=== Document excerpt ===
====================

The core legal questions considered in this appeal primarily revolve around the validity and jurisdiction of the Assessing Officer (AO) and the Transfer Pricing Officer (TPO) to make adjustments under the provisions of section 92BA of the Income Tax Act, 1961 (the Act), particularly in light of the omission of clause (i) of section 92BA by the Finance Act, 2017, effective from 01.04.2017. The issues include:

1. Whether the omission of clause (i) of section 92BA by the Finance Act, 2017, effectively nullifies the jurisdiction of the AO to refer specified domestic transactions to the TPO for determination of Arm's Length Price (ALP) for assessment years commencing on or after 01.04.2017.

2. Whether the transfer pricing adjustment made by the TPO and confirmed by the AO on account of specified domestic transactions is valid and sustainable in law.

3. The applicability and interpretation of the General Clauses Act, 1897, particularly section 6, regarding the effect of omission or repeal of statutory provisions on pending proceedings and past actions.

====================

=== Required work ===
A - Please echo the section 92BA appeal excerpt word for word, beginning at the words "2. Whether the" and stopping after "sustainable in law.".
B - Carry on the section 92BA appeal excerpt from its last sentence.

=== Source information ===
====================

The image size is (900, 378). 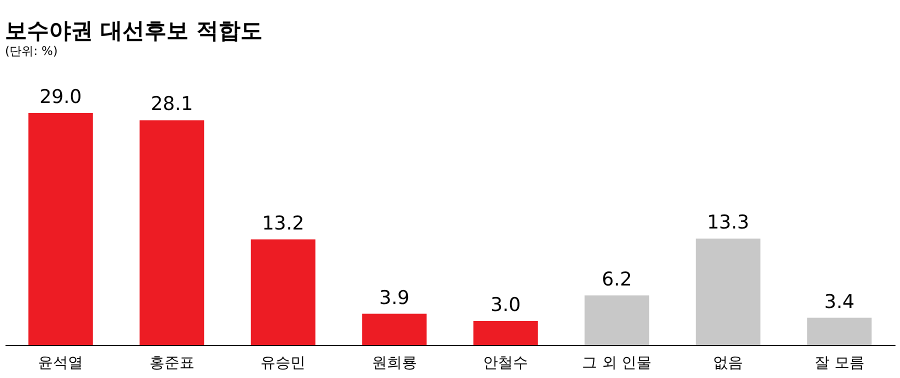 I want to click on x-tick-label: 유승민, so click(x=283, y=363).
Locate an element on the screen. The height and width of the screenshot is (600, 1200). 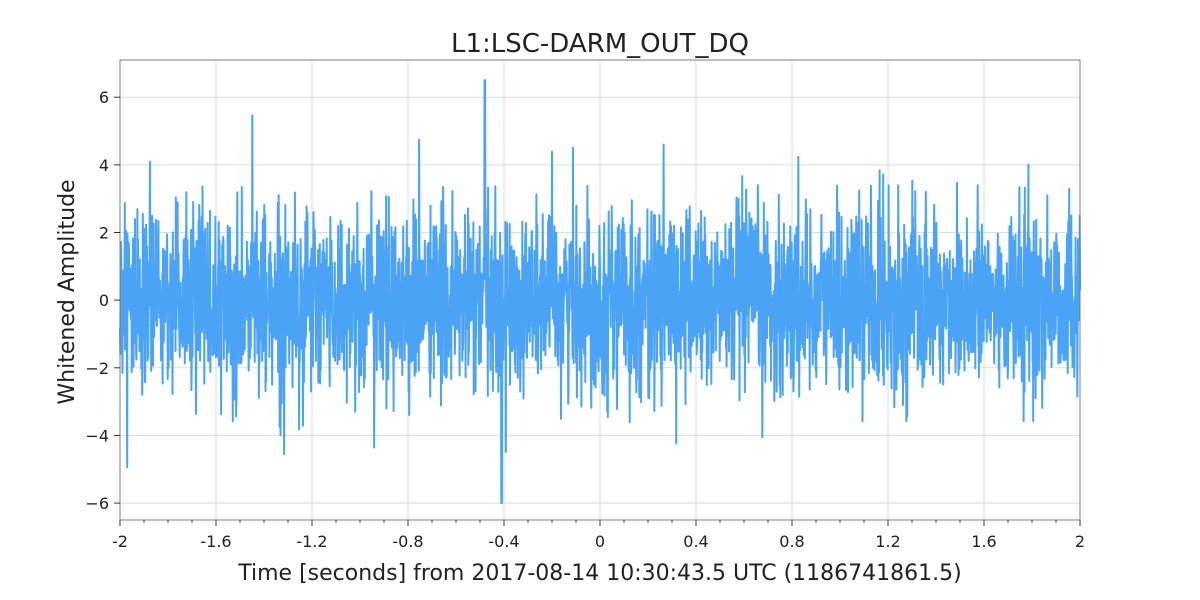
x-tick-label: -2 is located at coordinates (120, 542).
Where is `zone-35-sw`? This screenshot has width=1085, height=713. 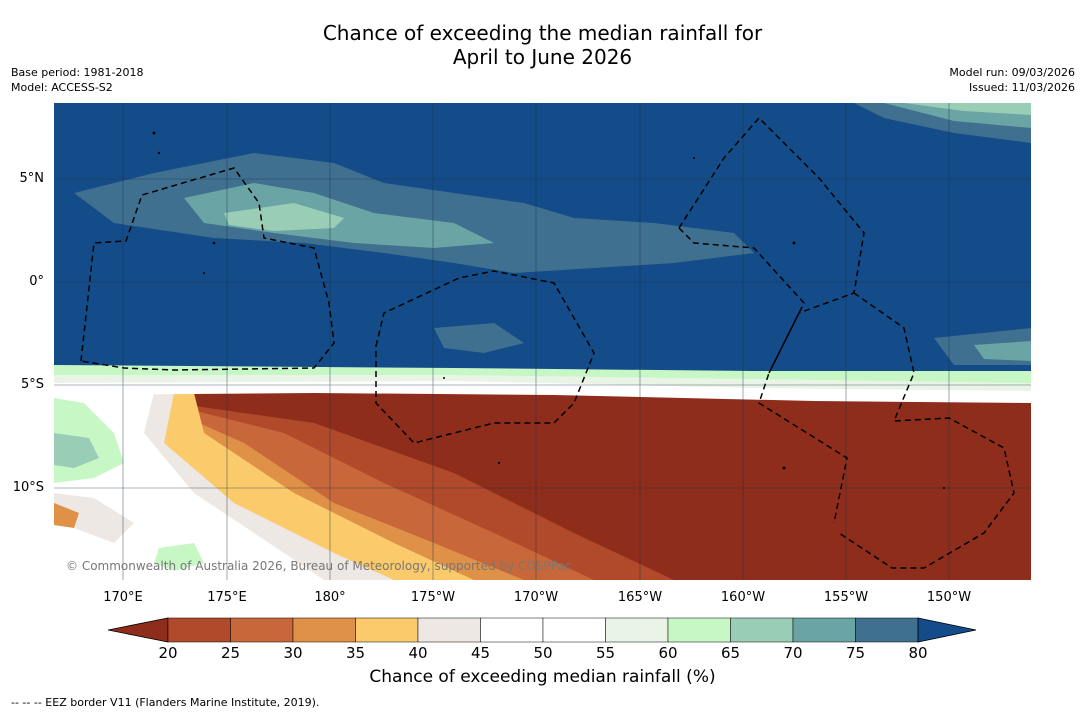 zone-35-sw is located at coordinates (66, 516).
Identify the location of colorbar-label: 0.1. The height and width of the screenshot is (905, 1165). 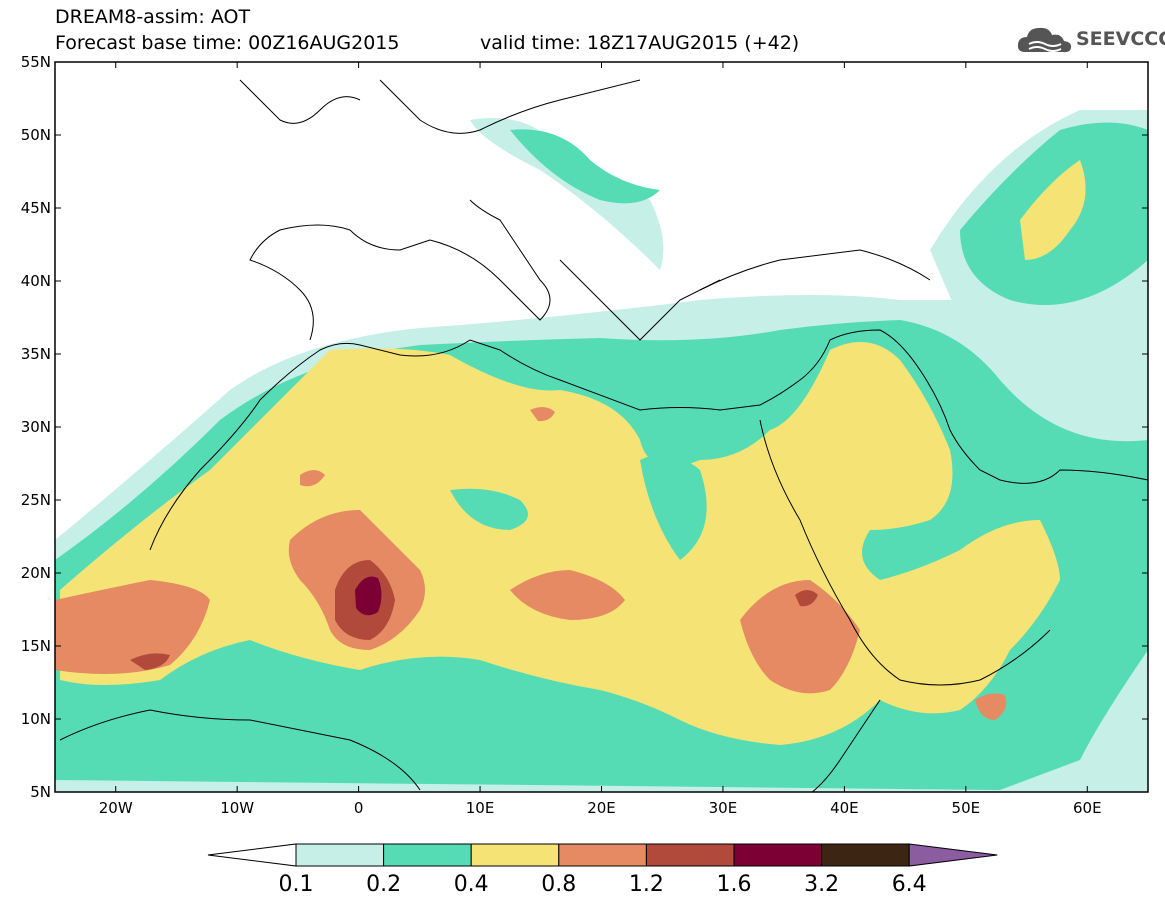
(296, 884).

====================

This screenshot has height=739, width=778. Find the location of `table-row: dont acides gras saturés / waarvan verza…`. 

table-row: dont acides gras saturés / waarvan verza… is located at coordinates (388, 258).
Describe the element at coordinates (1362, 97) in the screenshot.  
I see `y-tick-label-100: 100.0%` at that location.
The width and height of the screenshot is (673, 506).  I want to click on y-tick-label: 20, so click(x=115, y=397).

====================

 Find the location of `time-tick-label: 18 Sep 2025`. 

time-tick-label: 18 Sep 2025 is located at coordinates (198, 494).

====================

=== Your responses ===
A -
2. Whether the transfer pricing adjustment made by the TPO and confirmed by the AO on account of specified domestic transactions is valid and sustainable in law.

B -
4. The binding nature of judicial precedents, including decisions of the Hon'ble Supreme Court and various High Courts, and their impact on the present case.

5. The treatment of competing arguments regarding retrospective applicability of amendments and the effect on substantive rights and liabilities.

Issue-wise Detailed Analysis:

Issue 1: Jurisdiction of AO and TPO after omission of clause (i) of section 92BA

The legal framework involves section 92BA of the Act, which defined specified domestic transactions subject to transfer pricing regulations. Clause (i) of section 92BA was omitted by the Finance Act, 2017, effective from 01.04.2017. The question is whether this omission means that the provision never existed for the relevant assessment year and thus the AO's reference to the TPO for determination of ALP of specified domestic transactions is invalid.

The assessee contended that since clause (i) was omitted without any saving clause, it is as if the provision never existed, rendering all subsequent proceedings under it void. Reliance was placed on the coordinate bench decision in Panacea Biotech Ltd., which held that no transfer pricing adjustment can be made on domestic transactions referred after the omission.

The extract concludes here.